***** Material for the task *****
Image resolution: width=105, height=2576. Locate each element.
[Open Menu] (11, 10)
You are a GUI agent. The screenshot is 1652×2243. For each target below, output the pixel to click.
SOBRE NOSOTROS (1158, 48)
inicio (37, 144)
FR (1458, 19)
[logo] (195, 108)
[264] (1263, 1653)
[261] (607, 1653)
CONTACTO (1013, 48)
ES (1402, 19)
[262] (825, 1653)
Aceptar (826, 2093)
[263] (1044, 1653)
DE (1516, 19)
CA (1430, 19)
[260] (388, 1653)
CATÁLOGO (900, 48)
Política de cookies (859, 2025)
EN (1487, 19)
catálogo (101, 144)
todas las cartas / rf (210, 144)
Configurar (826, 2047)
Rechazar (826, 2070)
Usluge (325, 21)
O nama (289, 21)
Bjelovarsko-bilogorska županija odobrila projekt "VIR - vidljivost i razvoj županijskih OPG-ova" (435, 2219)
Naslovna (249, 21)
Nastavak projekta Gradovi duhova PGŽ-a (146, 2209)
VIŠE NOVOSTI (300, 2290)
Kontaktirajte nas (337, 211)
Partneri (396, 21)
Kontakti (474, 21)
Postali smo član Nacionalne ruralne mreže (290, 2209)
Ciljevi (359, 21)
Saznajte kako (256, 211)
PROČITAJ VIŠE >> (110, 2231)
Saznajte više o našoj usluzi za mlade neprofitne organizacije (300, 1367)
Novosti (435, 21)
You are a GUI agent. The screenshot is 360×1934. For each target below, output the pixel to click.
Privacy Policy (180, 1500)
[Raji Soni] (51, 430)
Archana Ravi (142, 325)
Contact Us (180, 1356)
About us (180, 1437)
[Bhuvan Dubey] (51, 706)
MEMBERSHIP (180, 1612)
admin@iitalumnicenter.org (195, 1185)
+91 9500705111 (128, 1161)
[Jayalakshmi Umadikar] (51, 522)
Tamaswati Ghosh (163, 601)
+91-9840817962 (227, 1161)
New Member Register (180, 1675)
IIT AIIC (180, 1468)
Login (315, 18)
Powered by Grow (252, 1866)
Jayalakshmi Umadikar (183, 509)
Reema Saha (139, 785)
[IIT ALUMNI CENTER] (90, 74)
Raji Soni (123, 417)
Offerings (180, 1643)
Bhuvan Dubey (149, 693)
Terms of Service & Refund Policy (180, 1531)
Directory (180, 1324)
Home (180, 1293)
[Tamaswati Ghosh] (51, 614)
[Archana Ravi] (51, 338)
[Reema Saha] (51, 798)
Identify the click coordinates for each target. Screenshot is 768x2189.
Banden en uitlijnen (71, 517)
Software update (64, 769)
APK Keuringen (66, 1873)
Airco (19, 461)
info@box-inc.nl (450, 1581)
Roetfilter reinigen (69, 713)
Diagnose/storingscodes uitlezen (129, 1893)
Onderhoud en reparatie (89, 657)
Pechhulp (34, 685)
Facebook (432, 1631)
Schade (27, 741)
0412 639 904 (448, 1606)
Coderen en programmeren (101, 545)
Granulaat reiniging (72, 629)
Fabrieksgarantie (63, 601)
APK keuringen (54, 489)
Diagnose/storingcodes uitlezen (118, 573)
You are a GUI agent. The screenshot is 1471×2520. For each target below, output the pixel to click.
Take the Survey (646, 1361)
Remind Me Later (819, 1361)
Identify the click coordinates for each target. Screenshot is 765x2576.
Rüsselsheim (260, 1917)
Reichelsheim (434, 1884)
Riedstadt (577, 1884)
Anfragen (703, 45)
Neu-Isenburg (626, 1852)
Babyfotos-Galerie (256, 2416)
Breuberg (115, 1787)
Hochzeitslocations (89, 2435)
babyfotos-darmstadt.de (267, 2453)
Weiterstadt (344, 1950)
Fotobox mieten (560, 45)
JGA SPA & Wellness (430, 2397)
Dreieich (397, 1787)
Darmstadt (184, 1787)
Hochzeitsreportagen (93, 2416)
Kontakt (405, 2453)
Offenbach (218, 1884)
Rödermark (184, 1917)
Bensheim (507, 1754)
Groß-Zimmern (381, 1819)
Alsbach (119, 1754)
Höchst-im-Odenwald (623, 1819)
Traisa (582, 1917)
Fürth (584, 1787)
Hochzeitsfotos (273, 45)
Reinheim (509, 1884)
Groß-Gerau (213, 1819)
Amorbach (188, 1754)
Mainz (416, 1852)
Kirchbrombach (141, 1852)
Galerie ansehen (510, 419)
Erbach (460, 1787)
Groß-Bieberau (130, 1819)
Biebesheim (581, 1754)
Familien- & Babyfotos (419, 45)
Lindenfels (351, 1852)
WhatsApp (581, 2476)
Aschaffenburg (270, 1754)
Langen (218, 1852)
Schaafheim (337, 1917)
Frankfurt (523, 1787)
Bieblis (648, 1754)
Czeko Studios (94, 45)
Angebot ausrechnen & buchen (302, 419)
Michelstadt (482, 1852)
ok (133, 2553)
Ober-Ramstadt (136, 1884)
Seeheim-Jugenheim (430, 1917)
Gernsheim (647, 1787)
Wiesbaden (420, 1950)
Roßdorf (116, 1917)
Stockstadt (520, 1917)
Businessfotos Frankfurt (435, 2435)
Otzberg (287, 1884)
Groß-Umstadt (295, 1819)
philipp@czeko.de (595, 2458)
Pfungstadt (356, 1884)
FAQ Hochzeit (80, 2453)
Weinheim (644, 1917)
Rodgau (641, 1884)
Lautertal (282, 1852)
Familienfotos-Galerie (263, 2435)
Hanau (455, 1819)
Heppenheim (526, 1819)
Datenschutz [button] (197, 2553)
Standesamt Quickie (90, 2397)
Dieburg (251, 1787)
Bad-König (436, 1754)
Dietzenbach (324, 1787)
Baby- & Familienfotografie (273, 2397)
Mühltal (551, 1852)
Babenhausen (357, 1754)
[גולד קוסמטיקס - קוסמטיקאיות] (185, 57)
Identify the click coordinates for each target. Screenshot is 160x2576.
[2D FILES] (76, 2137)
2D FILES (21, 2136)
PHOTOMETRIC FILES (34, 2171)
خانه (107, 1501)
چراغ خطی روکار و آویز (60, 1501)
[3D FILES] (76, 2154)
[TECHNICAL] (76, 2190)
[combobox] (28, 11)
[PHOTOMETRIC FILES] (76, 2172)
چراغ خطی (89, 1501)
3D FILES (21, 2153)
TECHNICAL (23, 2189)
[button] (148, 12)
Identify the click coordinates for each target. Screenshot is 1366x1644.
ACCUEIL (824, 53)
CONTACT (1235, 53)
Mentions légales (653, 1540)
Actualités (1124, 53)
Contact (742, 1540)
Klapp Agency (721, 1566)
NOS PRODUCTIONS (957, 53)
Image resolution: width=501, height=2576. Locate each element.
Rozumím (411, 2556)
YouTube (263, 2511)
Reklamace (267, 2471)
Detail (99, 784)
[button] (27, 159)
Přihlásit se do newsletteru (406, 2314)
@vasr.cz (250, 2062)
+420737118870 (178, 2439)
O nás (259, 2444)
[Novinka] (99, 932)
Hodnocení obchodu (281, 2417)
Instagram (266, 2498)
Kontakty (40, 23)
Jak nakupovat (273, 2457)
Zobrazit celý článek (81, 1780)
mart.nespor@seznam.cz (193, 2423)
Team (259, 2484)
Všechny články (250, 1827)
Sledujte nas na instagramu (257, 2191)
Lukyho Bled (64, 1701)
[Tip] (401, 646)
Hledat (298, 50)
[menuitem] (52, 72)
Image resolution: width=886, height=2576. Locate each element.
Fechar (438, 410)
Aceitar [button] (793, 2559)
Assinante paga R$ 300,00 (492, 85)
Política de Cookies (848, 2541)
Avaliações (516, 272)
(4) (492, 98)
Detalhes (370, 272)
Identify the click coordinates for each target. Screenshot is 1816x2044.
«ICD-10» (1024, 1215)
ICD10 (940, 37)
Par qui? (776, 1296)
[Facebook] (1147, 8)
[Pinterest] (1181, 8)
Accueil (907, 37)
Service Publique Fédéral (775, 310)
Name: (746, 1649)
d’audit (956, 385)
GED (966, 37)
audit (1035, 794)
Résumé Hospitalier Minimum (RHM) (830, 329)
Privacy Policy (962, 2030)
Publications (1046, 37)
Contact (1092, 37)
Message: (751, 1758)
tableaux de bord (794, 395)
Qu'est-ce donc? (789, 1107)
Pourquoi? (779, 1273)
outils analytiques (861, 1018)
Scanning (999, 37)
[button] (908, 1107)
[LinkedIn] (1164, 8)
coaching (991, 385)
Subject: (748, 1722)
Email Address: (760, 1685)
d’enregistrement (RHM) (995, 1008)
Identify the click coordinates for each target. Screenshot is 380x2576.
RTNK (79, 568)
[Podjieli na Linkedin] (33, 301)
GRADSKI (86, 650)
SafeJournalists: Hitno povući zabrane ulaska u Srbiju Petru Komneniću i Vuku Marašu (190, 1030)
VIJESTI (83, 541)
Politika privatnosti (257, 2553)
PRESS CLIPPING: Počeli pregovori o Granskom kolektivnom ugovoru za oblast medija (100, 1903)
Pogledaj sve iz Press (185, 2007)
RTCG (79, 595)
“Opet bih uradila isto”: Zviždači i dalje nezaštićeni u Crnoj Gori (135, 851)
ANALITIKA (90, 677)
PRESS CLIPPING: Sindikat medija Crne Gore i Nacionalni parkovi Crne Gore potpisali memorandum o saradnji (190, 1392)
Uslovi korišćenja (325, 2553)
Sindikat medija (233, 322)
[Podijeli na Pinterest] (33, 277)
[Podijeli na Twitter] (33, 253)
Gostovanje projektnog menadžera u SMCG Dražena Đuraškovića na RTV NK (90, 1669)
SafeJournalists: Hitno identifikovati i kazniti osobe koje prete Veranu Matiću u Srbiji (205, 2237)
*****
_What the exercise asks_
Set down, exactly as they stand above, the lines starting with the line with "New Member Register (180, 1675)" and going on through the line with "Home (180, 1293)", and no others.

_Written answer_
New Member Register (180, 1675)
IIT AIIC (180, 1468)
Login (315, 18)
Powered by Grow (252, 1866)
Jayalakshmi Umadikar (183, 509)
Reema Saha (139, 785)
[IIT ALUMNI CENTER] (90, 74)
Raji Soni (123, 417)
Offerings (180, 1643)
Bhuvan Dubey (149, 693)
Terms of Service & Refund Policy (180, 1531)
Directory (180, 1324)
Home (180, 1293)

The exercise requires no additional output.